Muchos hombres y mujeres con una biografía sentimental similar a la de mi amigo quizá compartan su desazón, que podría inspirar a un compositor de boleros. No pretendo refutarlo, porque en materia de amores toda verdad es relativa y nadie sabe nunca si mantendrá mañana las convicciones de hoy. Pero hace poco, al releer la poesía de Ana Ajmátova, descubrí una premisa falsa en la argumentación de mi confidente. Como muchos amantes de hoy, Ajmátova defendía la libertad amenazada por el afán de poseer y ser poseído: “Hay en la intimidad un límite sagrado/ que trasponer no puede aún la pasión más loca./ Esforzarse por alcanzarlo es una temeridad, y la peor angustia invade quienes lo cruzan”. En otro poema de la misma tesitura da la impresión de haber traspasado ya esa temible frontera: “Estamos tan intoxicados uno del otro/ que de improviso podríamos naufragar”. Mi amigo no era un conservador chapado a la antigua, pero aspiraba a la fusión de las almas, un ideal amoroso cuyos nocivos defectos denunció Ajmátova, en oposición a los lugares comunes del romanticismo. El conocimiento mutuo que mi amigo se ufanaba de haber alcanzado con sus mujeres tal vez lo llevó a violar el sagrado límite fijado por la poeta rusa. ¿No habrá sido esa simbiosis la principal causa de sus divorcios?
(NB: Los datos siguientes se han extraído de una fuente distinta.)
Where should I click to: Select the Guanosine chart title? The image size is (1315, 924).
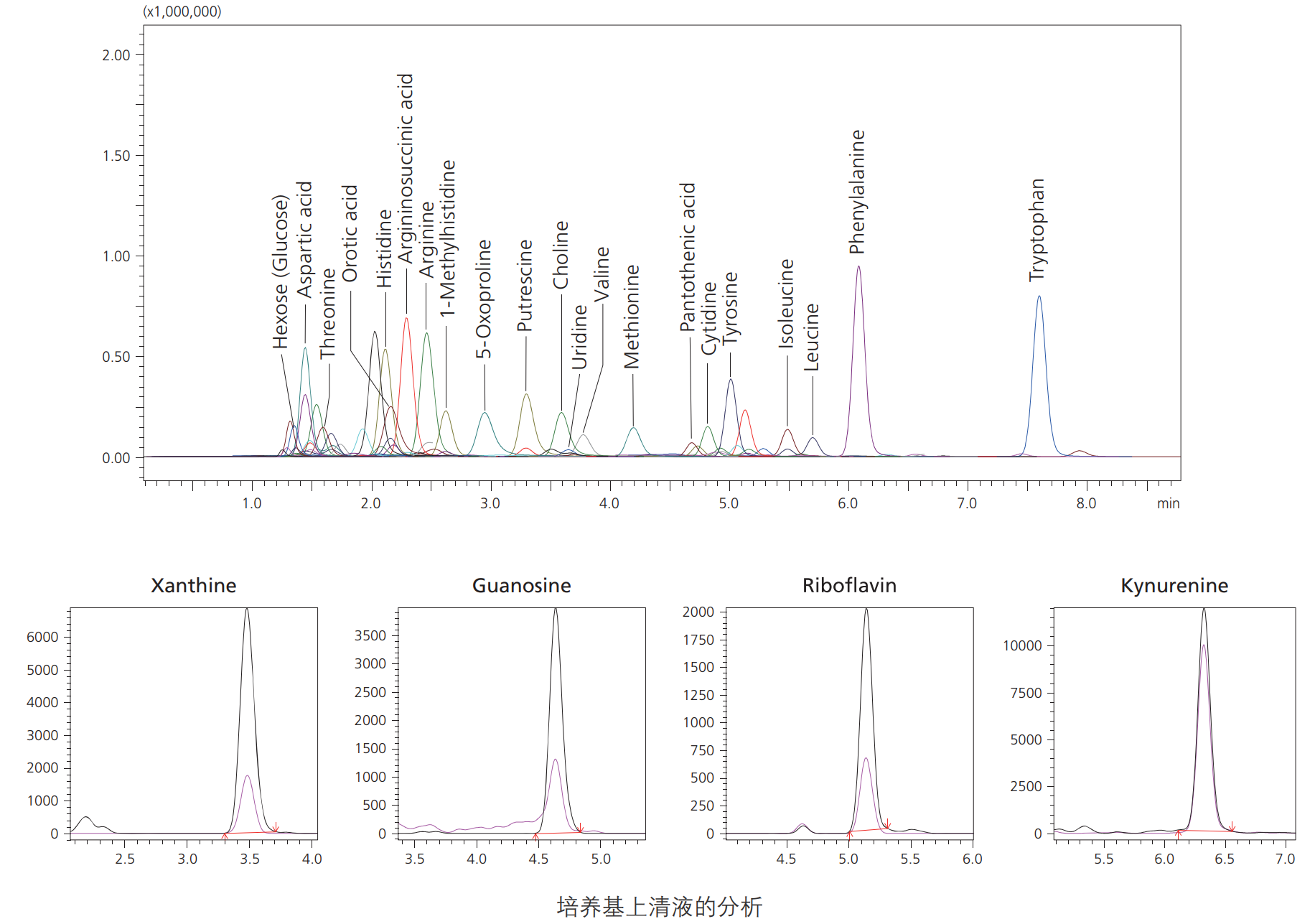pos(521,586)
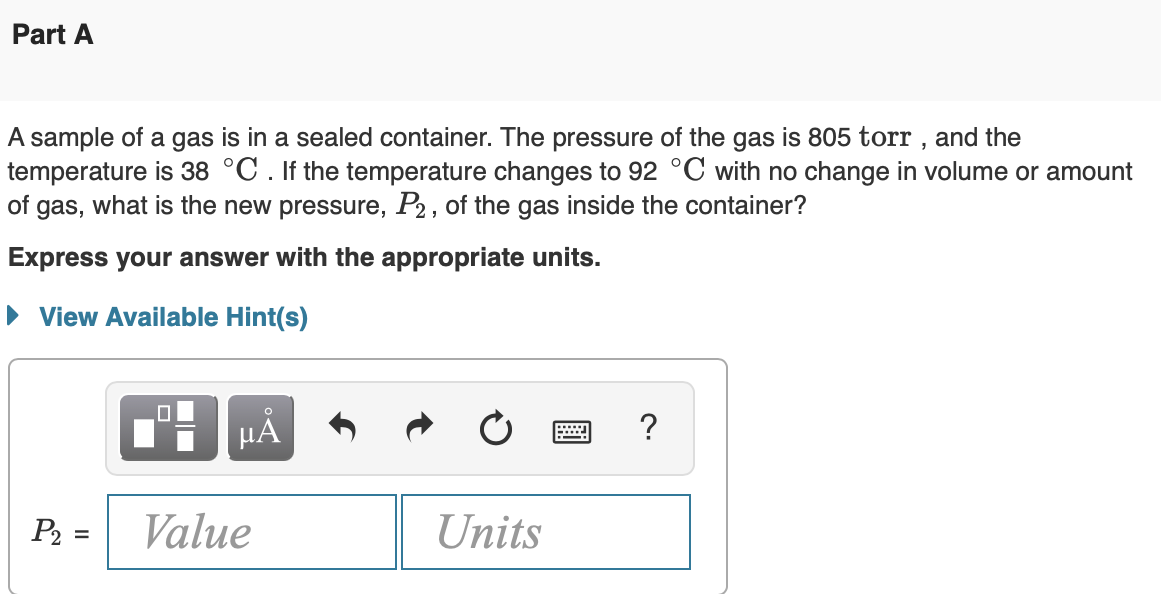1162x594 pixels.
Task: Redo the undone change
Action: (419, 428)
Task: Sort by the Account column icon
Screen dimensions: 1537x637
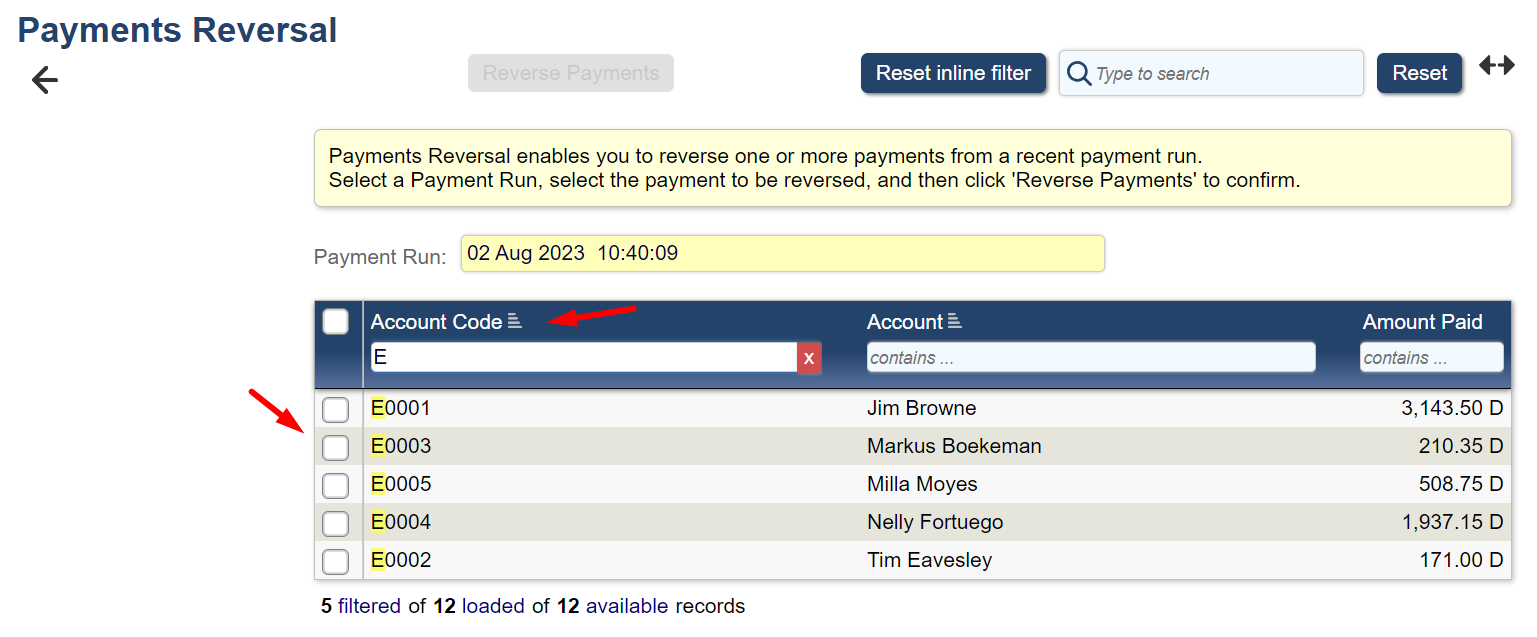Action: click(955, 322)
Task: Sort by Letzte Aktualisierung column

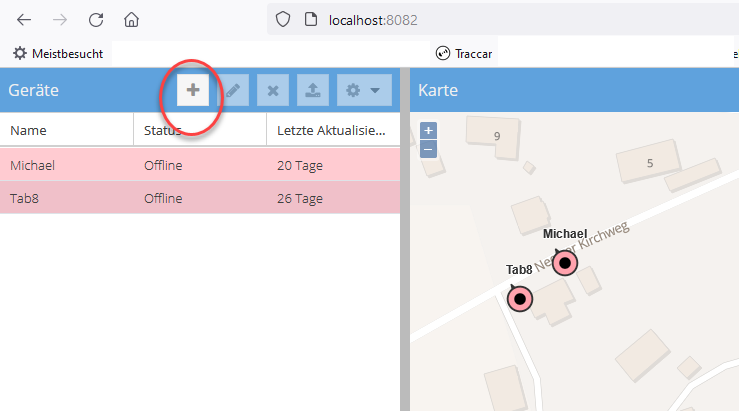Action: pyautogui.click(x=331, y=130)
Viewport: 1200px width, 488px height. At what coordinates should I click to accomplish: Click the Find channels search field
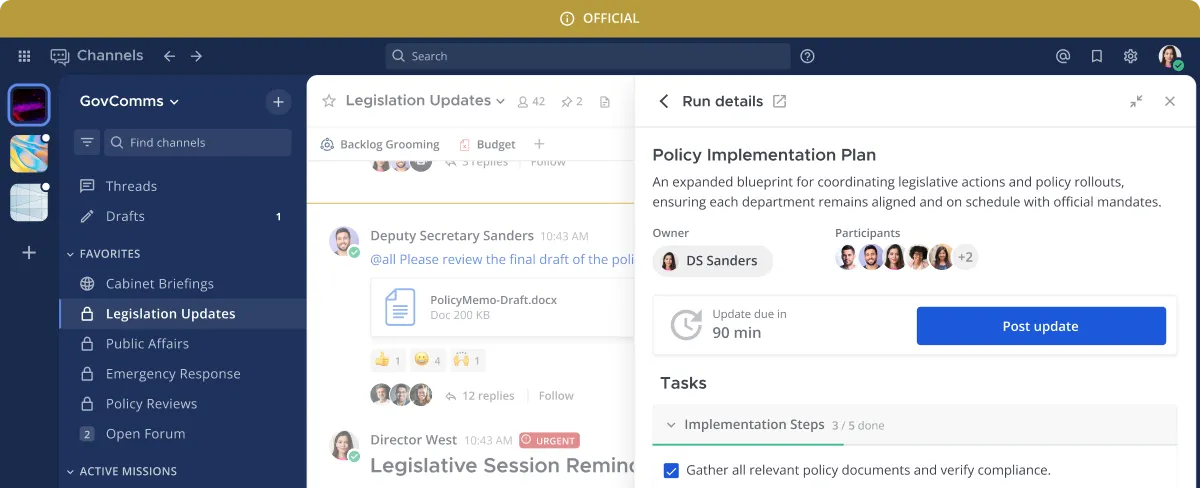[x=198, y=142]
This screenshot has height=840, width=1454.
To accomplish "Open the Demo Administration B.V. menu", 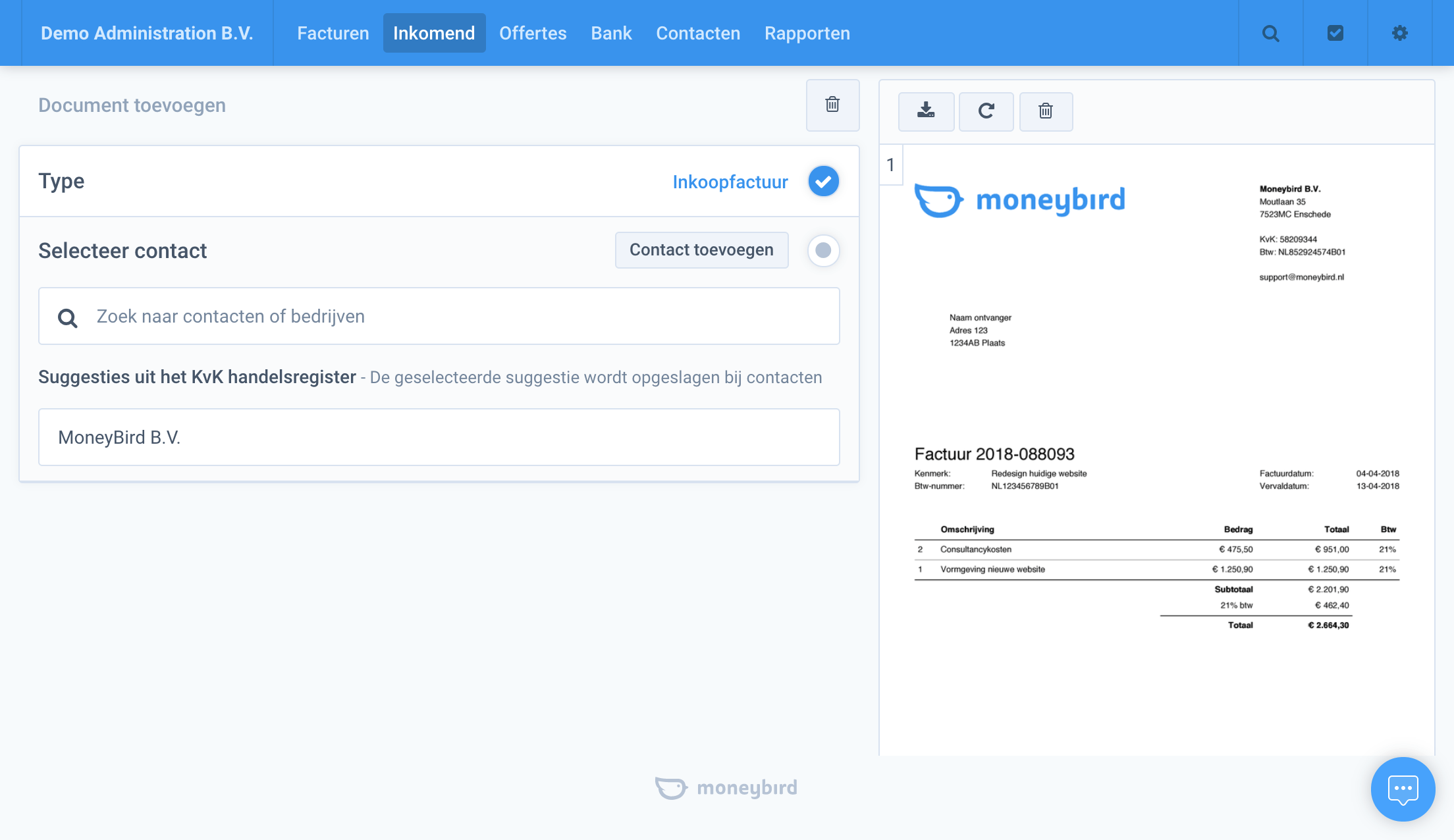I will coord(147,33).
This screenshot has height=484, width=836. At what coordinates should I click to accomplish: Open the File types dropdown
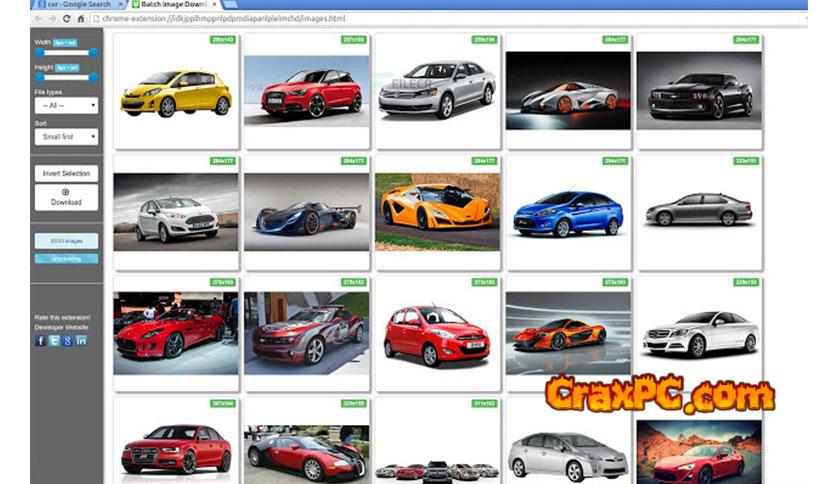pos(66,105)
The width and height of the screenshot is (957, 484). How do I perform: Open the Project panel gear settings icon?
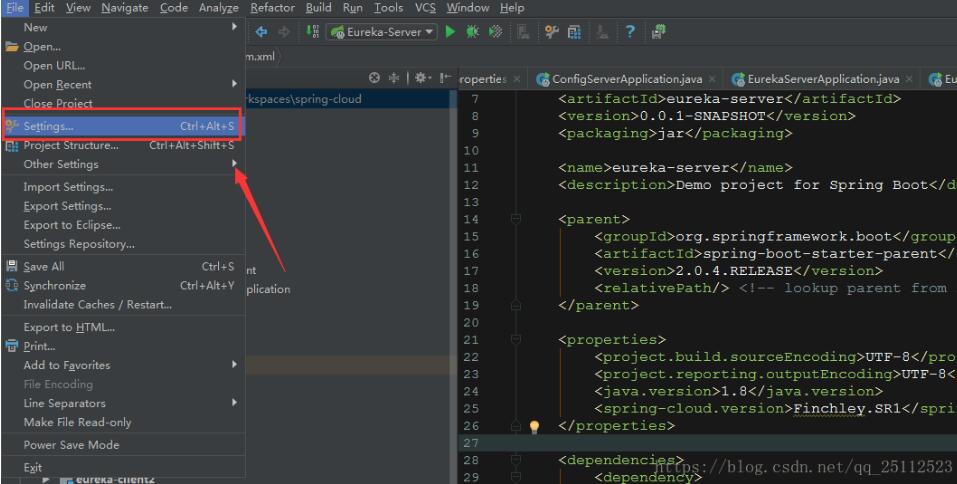coord(423,79)
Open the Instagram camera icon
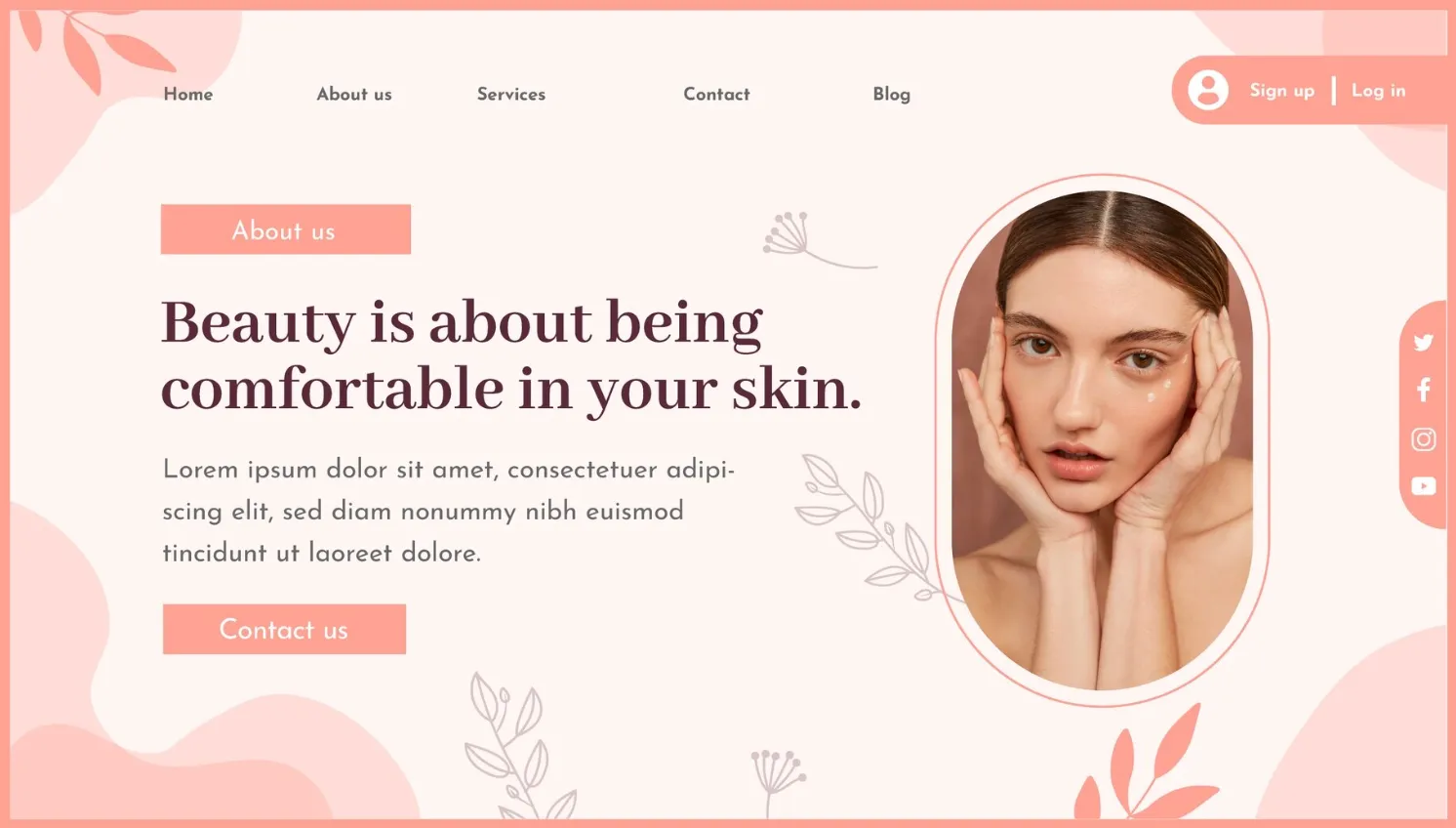 [x=1424, y=439]
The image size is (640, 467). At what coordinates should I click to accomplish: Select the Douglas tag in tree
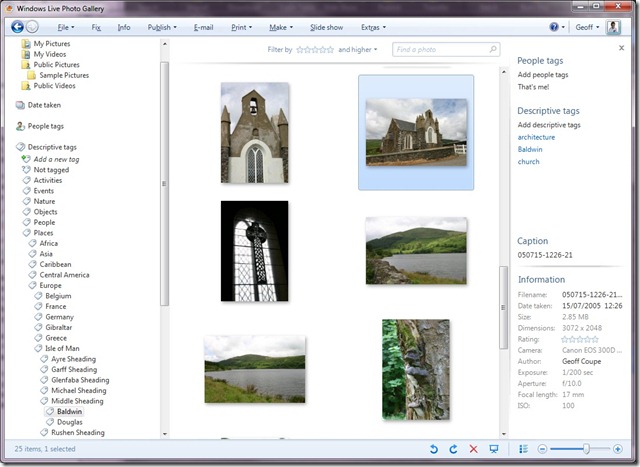tap(69, 422)
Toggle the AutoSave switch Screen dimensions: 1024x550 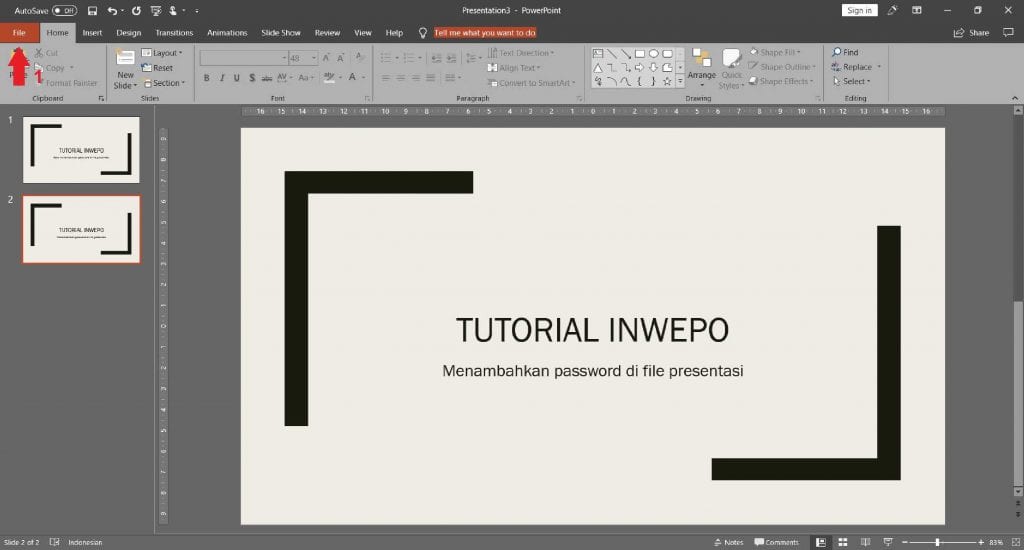pos(64,10)
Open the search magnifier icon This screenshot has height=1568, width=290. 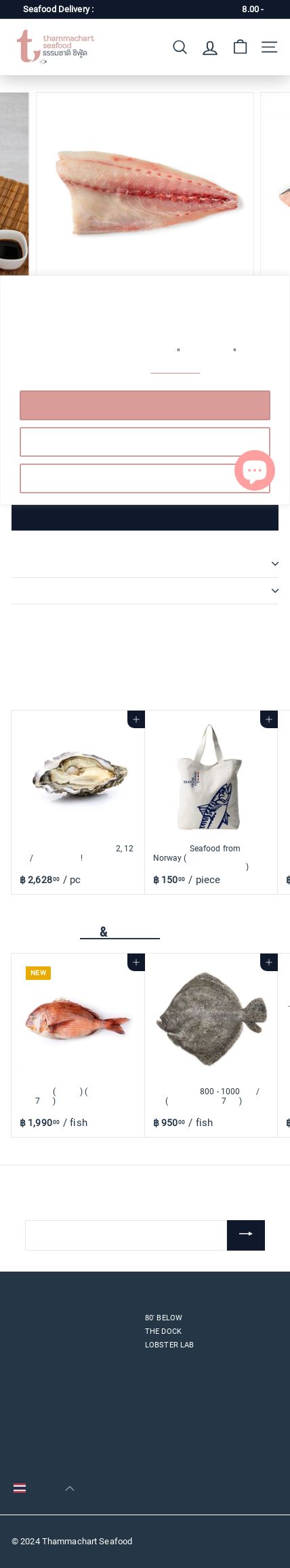click(180, 47)
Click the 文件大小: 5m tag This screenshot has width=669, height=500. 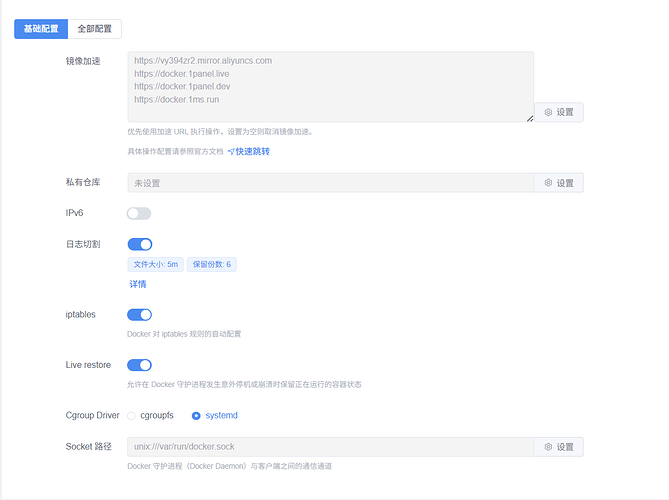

Sólo puede amar quien está predispuesto a dejarse invadir, pero si la otredad del ser amado nos fascina al extremo de anularla, si los amantes renuncian a la existencia diferenciada para formar un monstruo con dos cabezas, tarde o temprano su instinto de supervivencia los incitará a separarse. Para los poetas cursis no hay sacrificio más sublime que renunciar al yo para formar un solo ser con la persona amada, pero cuando ella o él comienza a adivinar nuestros pensamientos, hasta los románticos más vehementes sienten escalofríos. Si desaparece la distancia entre los amantes, se extingue también el deseo de abolirla. Conocer demasiado al amante o a la amada, al grado de tener una segunda conciencia, provoca una pugna entre hermanos siameses descontentos de serlo. Sólo hay un antídoto contra esa intoxicación: preservar algunos reductos secretos de nuestra vida interior y no escudriñar los de la pareja, para que la otra o el otro lo sigan siendo.